A then there is me.  Being apart of this church like I have this year, could also be something that—well, let’s see—wrecks and changes you.  It inflicts damage on your faith.  At times, you doubt the church.  You are troubled by the people that fill it with disregard for empowering the poor and lack of intentional interactions with  Muslims to know each other more deeply.  You lose trust in passionate sermons preaching shalom when the actions that follow are faint.  It looks to you like a race to the top of the economic ladder.  A flight to capitalism and all that it can bring.  It looks like a big jack-pot, some win and other lose—it’s the game.  There is no real way out for the losers, the winners work hard and it some sense have earned it—the losers just need to follow course.

Not a day goes by that I do not stare into this abyss between rich and poor and the abyss between God's Kingdom call and what happens.  Staring into tears me apart.  It’s ugly, lonely and damaging to the soul.  When the church looks like this it makes me not want to be a pastor.  Something is deeply not the way its supposed to be.  It is an awful sight. It can feel devoid of a God of compassion and intimacy.  The church feels like an institution, concerned with money and power.  
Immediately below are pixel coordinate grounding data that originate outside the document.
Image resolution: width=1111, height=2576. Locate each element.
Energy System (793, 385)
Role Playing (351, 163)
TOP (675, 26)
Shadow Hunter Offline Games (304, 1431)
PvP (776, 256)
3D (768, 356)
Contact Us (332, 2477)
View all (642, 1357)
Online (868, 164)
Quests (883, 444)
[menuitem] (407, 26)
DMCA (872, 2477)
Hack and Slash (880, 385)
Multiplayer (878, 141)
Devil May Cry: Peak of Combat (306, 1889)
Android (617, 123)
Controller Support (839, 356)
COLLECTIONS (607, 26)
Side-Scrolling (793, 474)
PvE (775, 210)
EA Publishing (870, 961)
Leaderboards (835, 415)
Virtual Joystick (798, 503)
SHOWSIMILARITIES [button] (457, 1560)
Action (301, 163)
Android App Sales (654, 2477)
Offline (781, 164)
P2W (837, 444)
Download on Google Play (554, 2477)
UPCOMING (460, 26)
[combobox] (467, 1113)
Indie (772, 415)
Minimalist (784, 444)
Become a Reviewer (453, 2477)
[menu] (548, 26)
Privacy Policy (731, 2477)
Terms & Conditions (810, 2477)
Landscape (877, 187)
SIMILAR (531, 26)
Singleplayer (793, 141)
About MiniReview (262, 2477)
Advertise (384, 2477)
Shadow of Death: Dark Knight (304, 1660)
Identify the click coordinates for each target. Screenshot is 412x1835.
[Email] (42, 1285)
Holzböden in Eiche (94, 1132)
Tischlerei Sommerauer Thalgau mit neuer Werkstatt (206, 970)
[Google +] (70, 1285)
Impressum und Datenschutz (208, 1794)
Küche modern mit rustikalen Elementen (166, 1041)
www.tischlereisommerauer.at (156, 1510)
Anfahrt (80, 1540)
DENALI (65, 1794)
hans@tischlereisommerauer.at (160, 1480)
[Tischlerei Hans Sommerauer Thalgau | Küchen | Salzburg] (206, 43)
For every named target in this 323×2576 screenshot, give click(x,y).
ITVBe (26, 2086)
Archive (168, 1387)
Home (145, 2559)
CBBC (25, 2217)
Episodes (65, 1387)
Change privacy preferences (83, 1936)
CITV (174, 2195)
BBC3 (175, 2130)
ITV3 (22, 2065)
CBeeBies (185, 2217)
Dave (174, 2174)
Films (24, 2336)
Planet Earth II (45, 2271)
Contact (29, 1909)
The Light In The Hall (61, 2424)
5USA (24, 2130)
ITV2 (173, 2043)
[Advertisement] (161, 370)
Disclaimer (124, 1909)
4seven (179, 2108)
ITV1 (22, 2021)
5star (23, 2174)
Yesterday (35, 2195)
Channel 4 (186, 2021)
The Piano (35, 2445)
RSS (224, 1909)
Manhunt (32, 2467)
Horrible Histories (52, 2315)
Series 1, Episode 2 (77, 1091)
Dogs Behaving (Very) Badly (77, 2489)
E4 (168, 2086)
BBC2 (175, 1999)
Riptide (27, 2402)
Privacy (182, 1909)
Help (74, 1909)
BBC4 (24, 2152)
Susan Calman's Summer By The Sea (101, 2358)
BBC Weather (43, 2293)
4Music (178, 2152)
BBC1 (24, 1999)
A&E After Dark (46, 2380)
Now remember that story about the kids, me and the Beta fish.  Remember what the fish is actually angry at?

I think the part that hurts the most is how I have realized that the "face" that I get angry at, is actually me.  It's actually myself.  The names, attitudes, hearts, priorities, actions and words of those whom fill the church and make me want to leave it are, when it comes down do it, a lot like me.  It's an awful and awesome discovery all at the same time.  It's being angry and then realizing that the one you are angry at is actually your reflection. It's realizing that I am the Pharisee in in the Parable in Luke 18:9-14 who boasts and is angered by the tax collector, only to realize that the tax collector was a reflection of himself.       

It is one thing to go a place where all live relatively the same economically. 
         Live in the affluent part of your city, that makes faith easier.  
         Live in a place where poverty is ubiquitous, it will often make faith harder.
But,
        Live in a place where affluence and poverty tangle, it makes you angry, then introspective.  

Like the Pharisee, I also find the path to humbly look introspectively at the "face" that is the end of pride and condemnation one of struggle and denial.  Denial that at the end of my frustration is really myself.  Faith is humility.  Faith then becomes anguish.  I am moving past denial and trying to bear the cross of humility in terms of my experience in Indonesia.  It is process.  And it is slow.  But Jesus has me convinced that it is worth it.